• THE TASK:
Repeat the data that follows, word for word, without the images.

• DATA IN THIS EXERCISE:
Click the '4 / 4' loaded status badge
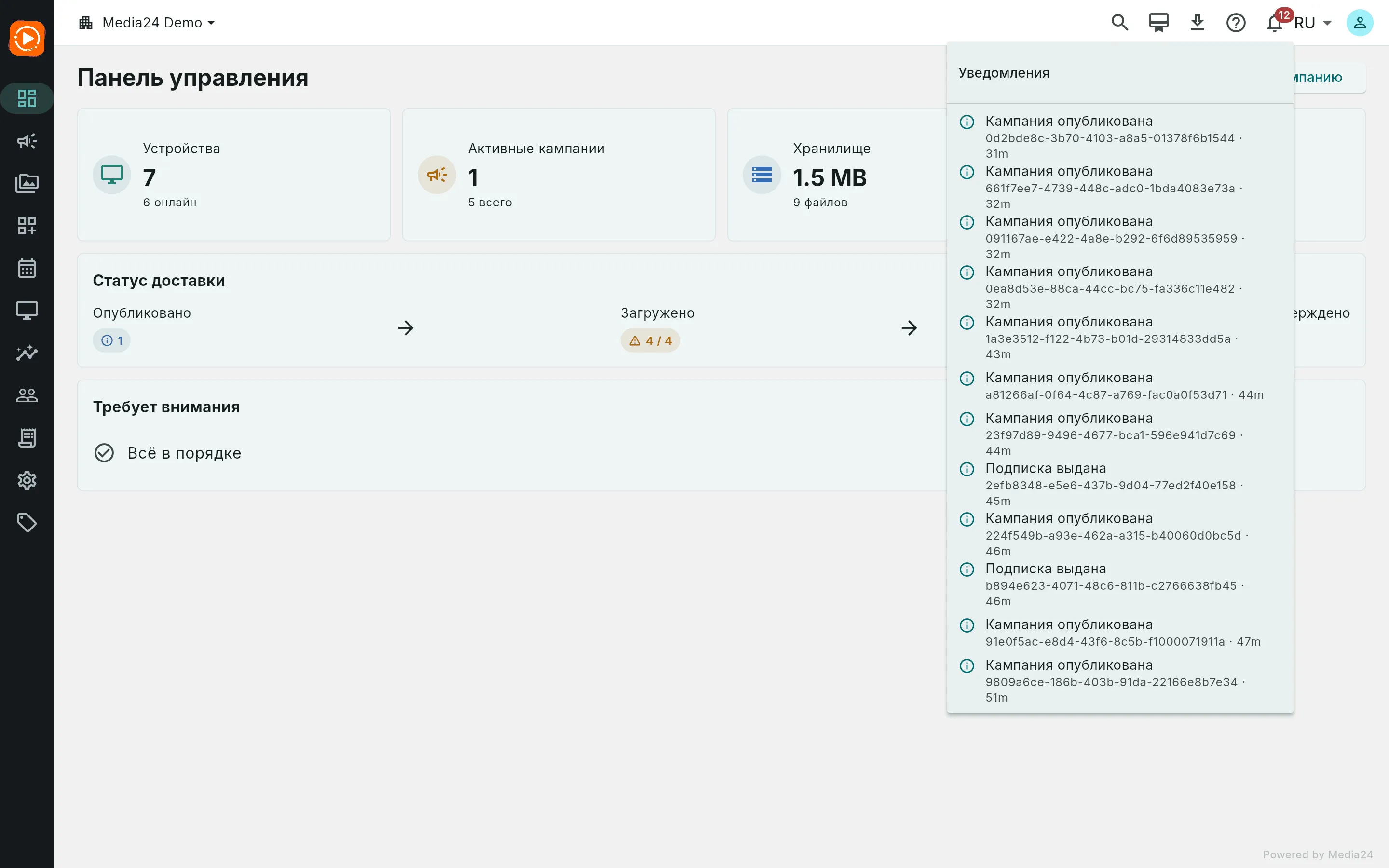The image size is (1389, 868). (x=650, y=340)
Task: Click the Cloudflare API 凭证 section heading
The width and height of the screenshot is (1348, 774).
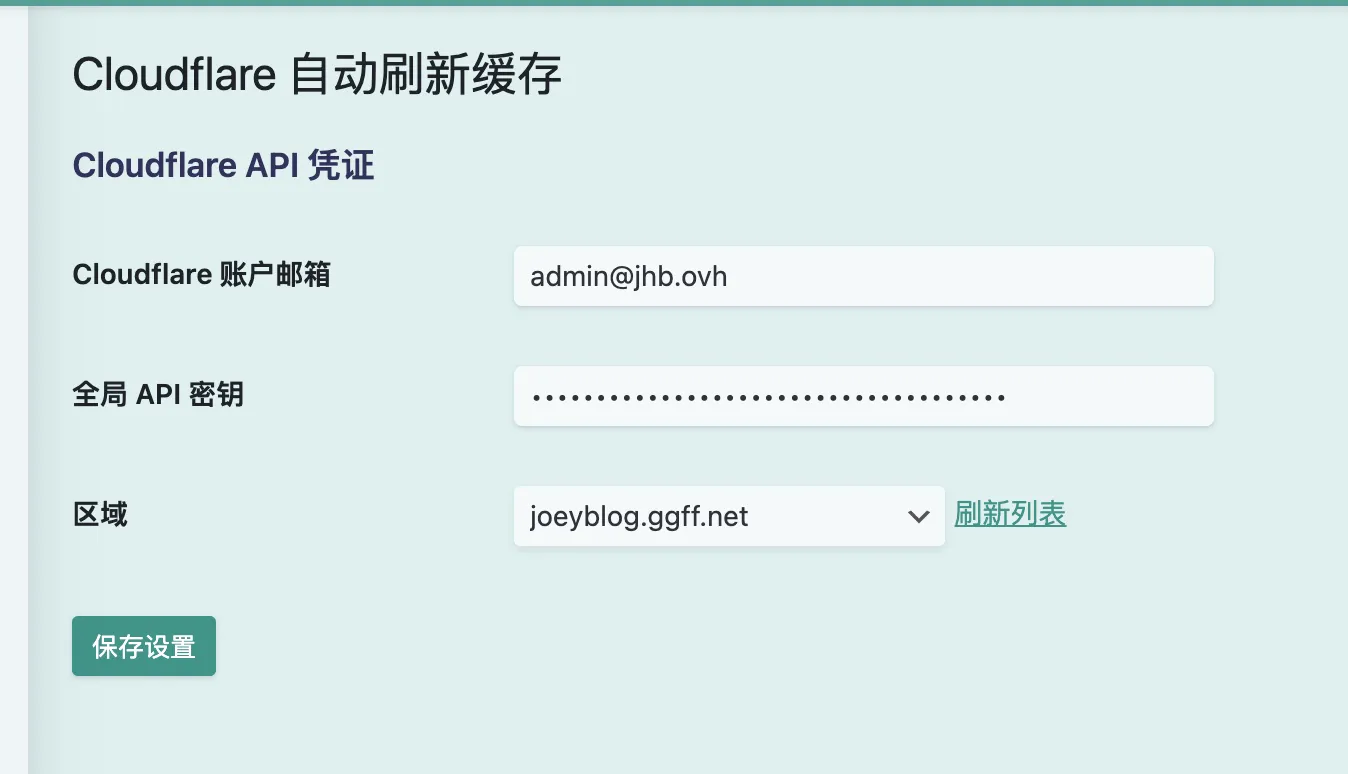Action: (x=223, y=165)
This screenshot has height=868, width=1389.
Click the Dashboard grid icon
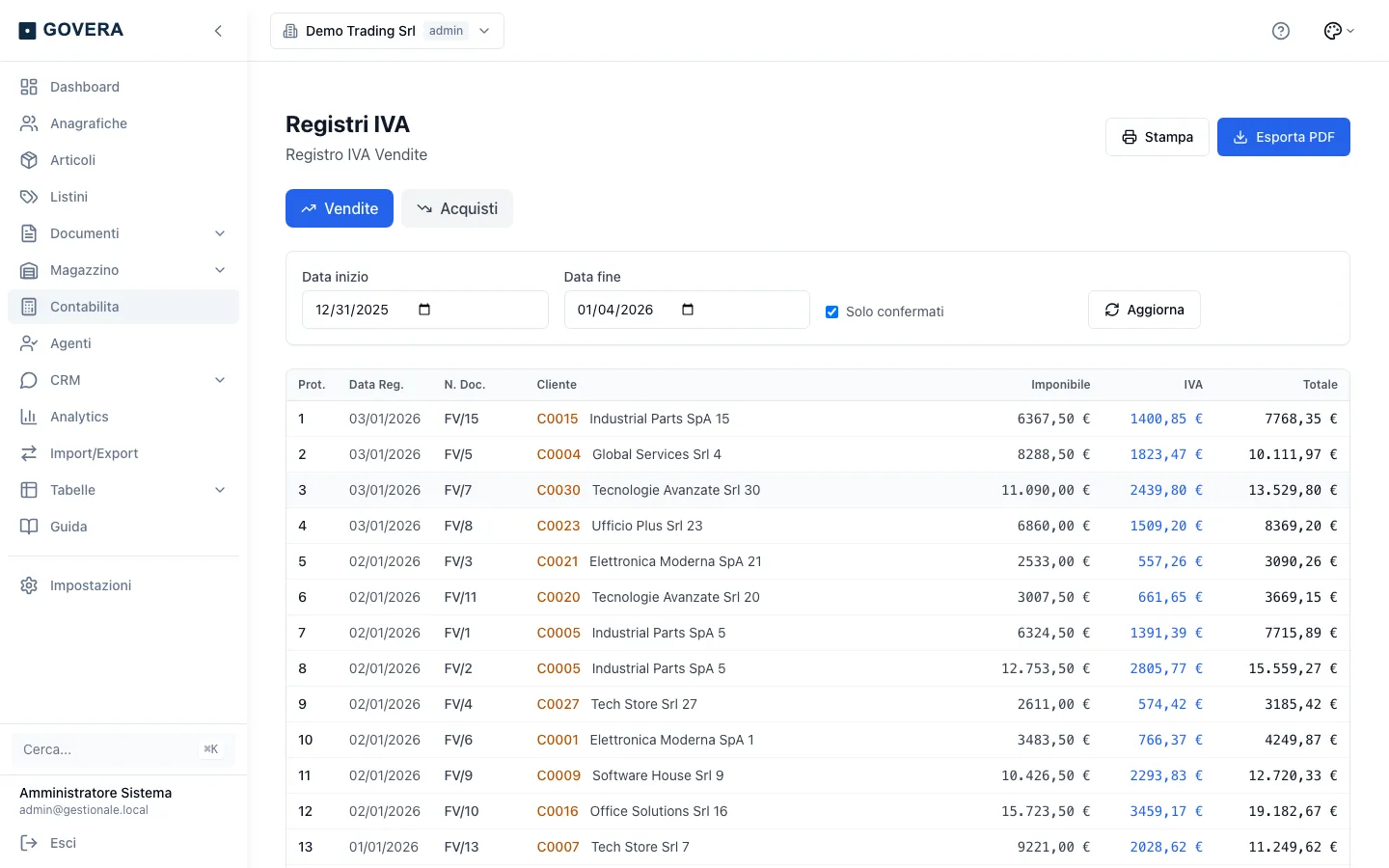tap(29, 87)

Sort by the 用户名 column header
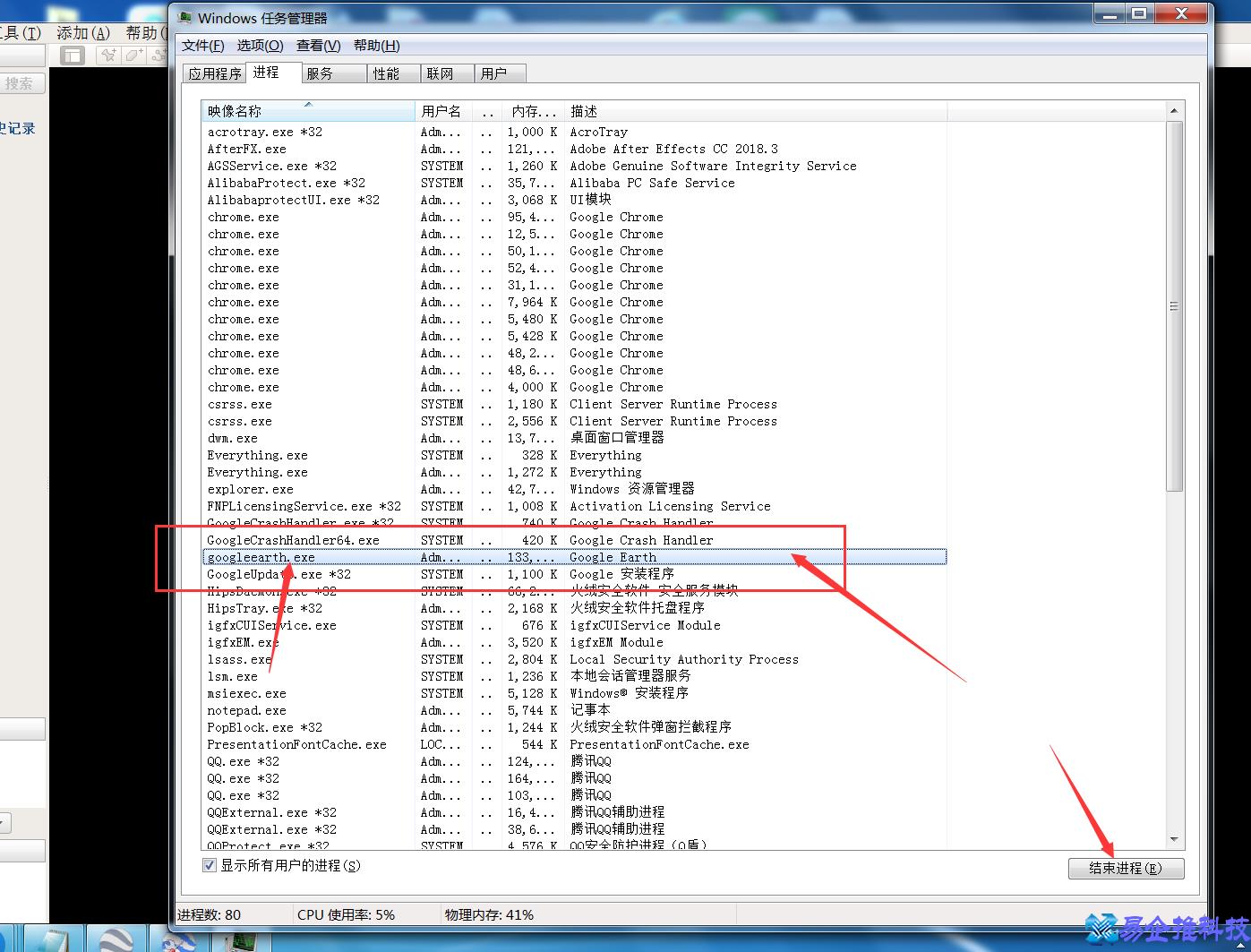[441, 111]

• ANSWER BELOW:
Click the '4 / 4' loaded status badge
The image size is (1389, 868). (x=650, y=340)
Task: Click the Cloudflare API 凭证 section heading
The width and height of the screenshot is (1348, 774).
Action: (x=223, y=165)
This screenshot has height=868, width=1389.
Click the Dashboard grid icon
tap(29, 87)

Sort by the 用户名 column header
[441, 111]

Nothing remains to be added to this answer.